- **Exercise goal**
Could you gather every line in the entries below that contains the string "named", matching case, and copy each of those lines out?

- **Data shown**
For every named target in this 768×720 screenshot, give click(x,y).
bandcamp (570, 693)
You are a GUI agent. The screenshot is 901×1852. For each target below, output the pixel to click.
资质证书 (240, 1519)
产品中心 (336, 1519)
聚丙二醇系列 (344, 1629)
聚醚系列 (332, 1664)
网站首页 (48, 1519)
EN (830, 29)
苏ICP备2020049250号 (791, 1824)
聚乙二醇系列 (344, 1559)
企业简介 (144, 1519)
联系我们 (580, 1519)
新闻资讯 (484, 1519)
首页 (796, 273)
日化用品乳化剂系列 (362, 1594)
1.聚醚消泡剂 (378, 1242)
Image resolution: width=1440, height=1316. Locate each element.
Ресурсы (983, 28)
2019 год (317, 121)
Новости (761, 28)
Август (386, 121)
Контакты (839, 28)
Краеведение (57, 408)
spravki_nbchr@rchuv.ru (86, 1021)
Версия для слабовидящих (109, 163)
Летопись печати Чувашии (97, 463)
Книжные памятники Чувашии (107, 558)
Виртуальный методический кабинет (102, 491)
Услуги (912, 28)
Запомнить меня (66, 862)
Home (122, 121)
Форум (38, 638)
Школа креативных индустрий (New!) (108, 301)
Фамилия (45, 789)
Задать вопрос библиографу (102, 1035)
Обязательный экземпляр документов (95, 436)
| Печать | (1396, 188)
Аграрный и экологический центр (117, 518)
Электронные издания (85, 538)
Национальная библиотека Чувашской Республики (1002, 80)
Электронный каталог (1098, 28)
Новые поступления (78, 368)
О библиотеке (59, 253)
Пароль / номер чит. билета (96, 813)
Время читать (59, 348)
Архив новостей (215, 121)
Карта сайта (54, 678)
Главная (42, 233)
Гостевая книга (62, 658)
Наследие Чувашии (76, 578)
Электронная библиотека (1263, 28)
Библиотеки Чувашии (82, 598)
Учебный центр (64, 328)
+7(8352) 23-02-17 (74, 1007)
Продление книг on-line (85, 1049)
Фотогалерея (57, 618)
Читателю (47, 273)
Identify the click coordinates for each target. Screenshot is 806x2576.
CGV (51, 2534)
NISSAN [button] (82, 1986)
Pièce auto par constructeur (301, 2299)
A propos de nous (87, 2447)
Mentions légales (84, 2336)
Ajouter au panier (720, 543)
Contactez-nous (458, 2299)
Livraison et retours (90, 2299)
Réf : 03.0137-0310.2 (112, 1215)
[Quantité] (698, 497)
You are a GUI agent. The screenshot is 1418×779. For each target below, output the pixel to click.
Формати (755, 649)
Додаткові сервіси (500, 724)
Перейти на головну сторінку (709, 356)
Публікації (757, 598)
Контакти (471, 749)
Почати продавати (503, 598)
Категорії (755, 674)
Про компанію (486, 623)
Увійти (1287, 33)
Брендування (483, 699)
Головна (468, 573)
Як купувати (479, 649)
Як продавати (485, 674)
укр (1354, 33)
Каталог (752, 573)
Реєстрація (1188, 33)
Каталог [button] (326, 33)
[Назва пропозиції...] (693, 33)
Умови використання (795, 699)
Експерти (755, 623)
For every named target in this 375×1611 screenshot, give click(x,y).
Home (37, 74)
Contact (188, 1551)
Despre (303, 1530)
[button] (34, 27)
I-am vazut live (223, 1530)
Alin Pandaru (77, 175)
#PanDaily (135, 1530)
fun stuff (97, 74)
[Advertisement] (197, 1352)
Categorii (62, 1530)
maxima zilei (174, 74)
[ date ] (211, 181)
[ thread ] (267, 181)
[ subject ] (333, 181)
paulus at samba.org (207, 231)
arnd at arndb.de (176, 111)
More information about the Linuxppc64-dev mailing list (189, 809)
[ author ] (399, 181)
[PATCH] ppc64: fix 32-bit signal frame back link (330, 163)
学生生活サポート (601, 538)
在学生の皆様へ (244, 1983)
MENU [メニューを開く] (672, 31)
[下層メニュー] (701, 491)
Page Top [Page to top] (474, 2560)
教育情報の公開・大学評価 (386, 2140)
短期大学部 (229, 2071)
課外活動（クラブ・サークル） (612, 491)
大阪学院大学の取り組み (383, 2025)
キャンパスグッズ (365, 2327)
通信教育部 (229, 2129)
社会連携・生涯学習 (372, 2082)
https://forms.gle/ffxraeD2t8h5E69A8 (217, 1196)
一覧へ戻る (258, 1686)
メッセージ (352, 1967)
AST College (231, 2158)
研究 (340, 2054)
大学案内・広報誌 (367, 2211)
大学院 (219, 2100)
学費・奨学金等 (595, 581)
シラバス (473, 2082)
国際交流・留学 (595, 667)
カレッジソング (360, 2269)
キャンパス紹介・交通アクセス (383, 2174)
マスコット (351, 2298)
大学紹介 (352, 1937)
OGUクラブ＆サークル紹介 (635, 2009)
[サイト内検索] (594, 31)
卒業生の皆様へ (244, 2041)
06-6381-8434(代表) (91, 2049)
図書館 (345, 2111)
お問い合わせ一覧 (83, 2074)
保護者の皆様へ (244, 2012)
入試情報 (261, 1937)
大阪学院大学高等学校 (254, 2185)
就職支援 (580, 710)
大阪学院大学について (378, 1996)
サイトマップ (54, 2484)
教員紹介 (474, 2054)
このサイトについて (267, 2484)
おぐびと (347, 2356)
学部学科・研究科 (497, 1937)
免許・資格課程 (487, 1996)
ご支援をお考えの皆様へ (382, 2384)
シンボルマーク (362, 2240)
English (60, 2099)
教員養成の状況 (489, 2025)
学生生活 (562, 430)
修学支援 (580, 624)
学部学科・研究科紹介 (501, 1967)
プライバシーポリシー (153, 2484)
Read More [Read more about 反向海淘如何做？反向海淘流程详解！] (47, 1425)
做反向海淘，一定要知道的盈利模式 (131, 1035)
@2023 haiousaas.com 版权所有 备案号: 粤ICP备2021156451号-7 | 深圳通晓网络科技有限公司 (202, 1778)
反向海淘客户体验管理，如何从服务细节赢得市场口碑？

- **Answer for this exercise**
For every named target in this 768×720 screenshot, give click(x,y).
For every named target in this 375×1611 screenshot, give click(x,y).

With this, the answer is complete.